Mais pourquoi, au fond, montrer "le geste en train de se faire", le geste d’écrire en train d’avoir lieu, et non le résultat fini, soit l’après, une fois le geste épuisé, et qui serait le livre ? Parce que, de même qu’Isabelle Pariente-Butterlin a posé l’écriture comme première au regard du support qui ensuite la portera (web, papier, site ou blog, livre…), de même je crois que c’est faire qui est premier, avant même l’écriture pensée comme finie. Pour écrire (c’est bête à dire) il convient de commencer par écrire. Avant de concevoir, écrire.

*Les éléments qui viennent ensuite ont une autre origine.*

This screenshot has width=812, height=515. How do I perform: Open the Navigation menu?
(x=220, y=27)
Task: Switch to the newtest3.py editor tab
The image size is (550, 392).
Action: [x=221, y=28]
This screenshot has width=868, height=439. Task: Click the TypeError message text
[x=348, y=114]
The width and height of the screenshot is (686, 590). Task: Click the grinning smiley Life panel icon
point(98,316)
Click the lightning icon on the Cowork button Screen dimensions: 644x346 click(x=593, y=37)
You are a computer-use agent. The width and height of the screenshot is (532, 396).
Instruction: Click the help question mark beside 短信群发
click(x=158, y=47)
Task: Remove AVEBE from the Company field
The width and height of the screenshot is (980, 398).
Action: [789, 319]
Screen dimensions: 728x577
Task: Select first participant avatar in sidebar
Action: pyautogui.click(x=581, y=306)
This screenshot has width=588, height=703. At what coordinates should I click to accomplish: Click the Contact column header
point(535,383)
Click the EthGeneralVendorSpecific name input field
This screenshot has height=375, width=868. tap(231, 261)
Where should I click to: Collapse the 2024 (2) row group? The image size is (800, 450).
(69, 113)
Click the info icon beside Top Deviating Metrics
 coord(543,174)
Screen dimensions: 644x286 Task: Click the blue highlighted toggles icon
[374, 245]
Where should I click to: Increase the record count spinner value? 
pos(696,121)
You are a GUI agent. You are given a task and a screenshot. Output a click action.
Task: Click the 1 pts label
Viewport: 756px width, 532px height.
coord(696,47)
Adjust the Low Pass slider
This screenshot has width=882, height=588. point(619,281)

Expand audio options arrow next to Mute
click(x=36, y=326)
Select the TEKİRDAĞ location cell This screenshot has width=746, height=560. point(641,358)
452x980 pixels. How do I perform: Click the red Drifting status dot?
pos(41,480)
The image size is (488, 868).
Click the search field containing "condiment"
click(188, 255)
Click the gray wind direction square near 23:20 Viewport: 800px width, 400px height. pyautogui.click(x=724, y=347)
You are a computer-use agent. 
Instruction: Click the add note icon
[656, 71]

Notant ceci, je réalise à quel point je me sens dans l’incapacité de penser l’écriture comme finie, de penser livre, parce que, ce qui m’intéresse en premier, ce n’est pas le livre (ou tout autre forme d’objet fini), c’est le geste d’écrire en train de s’accomplir. Le livre s’il vient ne viendra qu’après. Par surcroît.

Faire est donc premier. Ce dont il s’agit en effet, écrivant, ce qu’exige selon moi l’écriture, c’est moins de penser l’objet fini dont elle peut accoucher (ou pas) que son propre objet : ce pourquoi l’écriture est.

Il n’est pas nécessaire de penser livre/objet fini pour écrire. Pour la raison que l’écriture est première dans le sens historique, chronologique du terme. On a écrit avant de faire des livres. Bien avant. Longtemps avant. On avait peut-être tout dit avant le premier livre.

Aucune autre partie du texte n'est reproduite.